Extrait |
= = = = = = =
En fait, l'État d'Israël tenta de mener un degré plus haut sa politique d'aventures militaires. En 1978, l'armée israélienne intervint une première fois au Liban pour créer au sud du pays une zone dite « de sécurité » qui resta ensuite sous son contrôle par l'intermédiaire d'une armée de mercenaires libanais à sa solde. En 1981, ce fut le raid de l'aviation israélienne pour détruire la centrale atomique en construction à Tammouz en Irak, acte de brigandage international qui n'entraîna encore une fois que des protestations parfaitement platoniques de la part des alliés d'Israël et notamment des États-Unis.

Et puis surtout, en juin 1982, ce fut le déclenchement de la guerre du Liban ; une guerre qui cette fois prit l'allure d'une véritable campagne de conquêtes et qui mena l'armée israélienne jusqu'à Beyrouth.

Cette guerre n'était plus une de ces campagnes-éclair recherchant une victoire rapide et spectaculaire et permettant le retour rapide des soldats israéliens dans leurs foyers. Cette fois, la guerre semblait avoir été conçue pour placer durablement tout un territoire sous le contrôle israélien. Le Liban, de la frontière israélienne jusqu'à Beyrouth, fut systématiquement bombardé. Les destructions furent massives et le nombre de morts, jamais vraiment connu, fut estimé entre 20 000 et 30 000.

Le responsable de cette campagne militaire était le ministre de la Défense, Ariel Sharon, général connu pour ses idées d'extrême-droite et pour être un partisan de longue date de méthodes de force faisant peu de cas des vies humaines, et même peu de cas des consignes qui lui étaient données, que ce soit par ses supérieurs ou par le gouvernement ; au point qu'une bonne partie de la droite israélienne elle-même voyait en lui « une menace pour la démocratie » .

Sous sa direction, la campagne du Liban prit l'allure d'une aventure militaire en partie conçue pour sa seule gloire personnelle et ses propres desseins politiques, comme une sorte de pari lancé pour tenter d'amener la bourgeoisie israélienne plus loin qu'elle ne l'aurait souhaité dans une politique de conquêtes. Au-delà, elle apparaissait comme une tentative de forcer la main à l'impérialisme américain lui-même en le mettant devant le fait accompli d'avoir à soutenir de nouvelles aventures guerrières d'Israël. Sharon avait d'ailleurs déjà plusieurs fois formulé l'idée que l'armée israélienne devait se préparer à un rôle de super-gendarme intervenant de plus en plus, aux quatre coins du Moyen-Orient, pour y installer des régimes à sa dévotion.
= = = = = = =
Énoncé 1 | Reprenez en tableau Markdown les lignes des entrées : commencez à celle qui contient « Image resolution: width=1506 » et arrêtez-vous après celle qui contient « pos(90,506) ». Numérotez chaque ligne dans une colonne « Rang », placez son texte dans une colonne « Ligne » et omettez les lignes vides.
= = = = = = =
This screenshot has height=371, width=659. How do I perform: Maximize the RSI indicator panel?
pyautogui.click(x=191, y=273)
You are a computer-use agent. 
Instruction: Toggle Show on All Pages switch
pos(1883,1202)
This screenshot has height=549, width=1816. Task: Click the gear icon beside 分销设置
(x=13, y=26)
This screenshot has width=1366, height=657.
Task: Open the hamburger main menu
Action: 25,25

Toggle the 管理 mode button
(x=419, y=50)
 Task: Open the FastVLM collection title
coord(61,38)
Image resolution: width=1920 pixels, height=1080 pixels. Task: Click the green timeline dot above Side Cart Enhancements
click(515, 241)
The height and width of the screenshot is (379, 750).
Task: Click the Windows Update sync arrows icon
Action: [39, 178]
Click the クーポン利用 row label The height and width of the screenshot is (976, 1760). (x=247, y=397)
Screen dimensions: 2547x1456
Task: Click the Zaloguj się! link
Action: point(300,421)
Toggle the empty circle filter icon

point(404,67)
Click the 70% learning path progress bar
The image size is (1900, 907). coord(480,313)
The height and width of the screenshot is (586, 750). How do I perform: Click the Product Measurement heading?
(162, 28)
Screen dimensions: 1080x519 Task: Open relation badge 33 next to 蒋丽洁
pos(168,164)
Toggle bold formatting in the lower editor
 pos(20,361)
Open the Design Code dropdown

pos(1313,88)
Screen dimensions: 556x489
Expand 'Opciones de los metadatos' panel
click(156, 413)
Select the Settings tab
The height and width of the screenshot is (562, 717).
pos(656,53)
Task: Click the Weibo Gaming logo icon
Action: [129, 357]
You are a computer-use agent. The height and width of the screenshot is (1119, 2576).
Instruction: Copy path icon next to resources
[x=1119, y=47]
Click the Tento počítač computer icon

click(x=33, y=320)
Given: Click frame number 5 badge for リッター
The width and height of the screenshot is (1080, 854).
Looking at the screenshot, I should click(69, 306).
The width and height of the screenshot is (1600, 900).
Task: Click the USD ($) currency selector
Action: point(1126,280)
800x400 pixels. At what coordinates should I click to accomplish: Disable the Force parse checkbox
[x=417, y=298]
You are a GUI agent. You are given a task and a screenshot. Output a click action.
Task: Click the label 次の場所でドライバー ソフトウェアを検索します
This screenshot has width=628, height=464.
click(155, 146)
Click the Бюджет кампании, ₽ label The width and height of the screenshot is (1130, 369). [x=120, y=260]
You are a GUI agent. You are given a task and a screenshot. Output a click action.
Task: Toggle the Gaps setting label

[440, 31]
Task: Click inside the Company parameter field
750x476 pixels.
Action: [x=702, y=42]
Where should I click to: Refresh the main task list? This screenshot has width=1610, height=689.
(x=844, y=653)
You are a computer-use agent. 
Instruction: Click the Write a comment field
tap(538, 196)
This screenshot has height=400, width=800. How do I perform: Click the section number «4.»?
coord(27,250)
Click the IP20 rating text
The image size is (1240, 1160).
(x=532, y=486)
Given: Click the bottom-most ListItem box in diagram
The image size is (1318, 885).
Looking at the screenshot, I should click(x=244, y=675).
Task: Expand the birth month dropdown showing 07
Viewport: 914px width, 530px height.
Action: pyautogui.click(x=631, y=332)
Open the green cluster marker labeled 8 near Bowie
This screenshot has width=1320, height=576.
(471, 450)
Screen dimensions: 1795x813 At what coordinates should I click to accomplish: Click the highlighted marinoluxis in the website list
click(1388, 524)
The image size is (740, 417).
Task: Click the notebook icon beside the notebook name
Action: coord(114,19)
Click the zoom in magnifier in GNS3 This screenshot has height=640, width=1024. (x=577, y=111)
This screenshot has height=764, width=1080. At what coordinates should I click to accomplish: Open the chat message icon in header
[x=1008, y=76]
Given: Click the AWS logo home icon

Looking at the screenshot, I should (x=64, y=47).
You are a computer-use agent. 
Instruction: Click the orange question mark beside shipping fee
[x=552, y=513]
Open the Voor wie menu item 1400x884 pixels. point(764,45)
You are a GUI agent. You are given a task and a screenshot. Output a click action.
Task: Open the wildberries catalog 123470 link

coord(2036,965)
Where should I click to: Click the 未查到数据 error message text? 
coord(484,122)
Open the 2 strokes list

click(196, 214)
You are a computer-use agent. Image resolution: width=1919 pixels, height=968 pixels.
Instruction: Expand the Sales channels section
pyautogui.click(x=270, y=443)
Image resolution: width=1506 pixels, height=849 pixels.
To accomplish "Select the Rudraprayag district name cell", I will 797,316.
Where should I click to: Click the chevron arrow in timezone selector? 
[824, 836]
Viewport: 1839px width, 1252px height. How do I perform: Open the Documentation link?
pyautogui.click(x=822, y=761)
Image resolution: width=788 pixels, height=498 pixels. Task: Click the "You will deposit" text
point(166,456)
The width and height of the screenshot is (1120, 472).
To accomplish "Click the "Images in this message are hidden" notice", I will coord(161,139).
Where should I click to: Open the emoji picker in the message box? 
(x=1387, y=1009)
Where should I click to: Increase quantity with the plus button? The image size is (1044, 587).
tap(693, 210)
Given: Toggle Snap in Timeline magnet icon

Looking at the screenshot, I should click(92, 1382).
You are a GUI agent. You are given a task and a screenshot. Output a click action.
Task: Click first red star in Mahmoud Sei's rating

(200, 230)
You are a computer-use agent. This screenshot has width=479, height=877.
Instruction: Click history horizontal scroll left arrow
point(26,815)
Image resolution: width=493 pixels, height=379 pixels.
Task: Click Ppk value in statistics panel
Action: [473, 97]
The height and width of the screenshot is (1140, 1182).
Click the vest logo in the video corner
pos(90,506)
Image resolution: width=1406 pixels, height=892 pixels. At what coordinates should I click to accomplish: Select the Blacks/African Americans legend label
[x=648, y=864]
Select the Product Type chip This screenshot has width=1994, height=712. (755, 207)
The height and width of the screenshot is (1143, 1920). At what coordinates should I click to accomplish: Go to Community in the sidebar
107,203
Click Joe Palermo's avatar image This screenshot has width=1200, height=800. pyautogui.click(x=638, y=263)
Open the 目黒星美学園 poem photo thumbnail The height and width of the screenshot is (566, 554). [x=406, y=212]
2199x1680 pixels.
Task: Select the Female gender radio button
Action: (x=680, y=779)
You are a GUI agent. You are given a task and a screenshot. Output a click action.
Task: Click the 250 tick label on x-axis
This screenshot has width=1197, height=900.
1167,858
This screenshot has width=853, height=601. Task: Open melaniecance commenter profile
= = = = = = =
Énoncé 2 | Traduisez en anglais cette phrase de l'extrait sur la guerre du Liban : « Et puis surtout, en juin 1982, ce fut le déclenchement de la guerre du Liban ; une guerre qui cette fois prit l'allure d'une véritable campagne de conquêtes et qui mena l'armée israélienne jusqu'à Beyrouth. »

Résultat 1 |
| Rang | Ligne |
|---|---|
| 1 | Image resolution: width=1506 pixels, height=849 pixels. |
| 2 | To accomplish "Select the Rudraprayag district name cell", I will 797,316. |
| 3 | Where should I click to: Click the chevron arrow in timezone selector?  |
| 4 | [824, 836] |
| 5 | Viewport: 1839px width, 1252px height. How do I perform: Open the Documentation link? |
| 6 | pyautogui.click(x=822, y=761) |
| 7 | Image resolution: width=788 pixels, height=498 pixels. Task: Click the "You will deposit" text |
| 8 | point(166,456) |
| 9 | The width and height of the screenshot is (1120, 472). |
| 10 | To accomplish "Click the "Images in this message are hidden" notice", I will coord(161,139). |
| 11 | Where should I click to: Open the emoji picker in the message box?  |
| 12 | (x=1387, y=1009) |
| 13 | Where should I click to: Increase quantity with the plus button? The image size is (1044, 587). |
| 14 | tap(693, 210) |
| 15 | Given: Toggle Snap in Timeline magnet icon |
| 16 | Looking at the screenshot, I should click(92, 1382). |
| 17 | You are a GUI agent. You are given a task and a screenshot. Output a click action. |
| 18 | Task: Click first red star in Mahmoud Sei's rating |
| 19 | (200, 230) |
| 20 | You are a computer-use agent. This screenshot has width=479, height=877. |
| 21 | Instruction: Click history horizontal scroll left arrow |
| 22 | point(26,815) |
| 23 | Image resolution: width=493 pixels, height=379 pixels. |
| 24 | Task: Click Ppk value in statistics panel |
| 25 | Action: [473, 97] |
| 26 | The height and width of the screenshot is (1140, 1182). |
| 27 | Click the vest logo in the video corner |
| 28 | pos(90,506) |

Résultat 2 | And then above all, in June 1982, came the outbreak of the Lebanon war; a war that this time took on the appearance of a genuine campaign of conquest and that carried the Israeli army all the way to Beirut.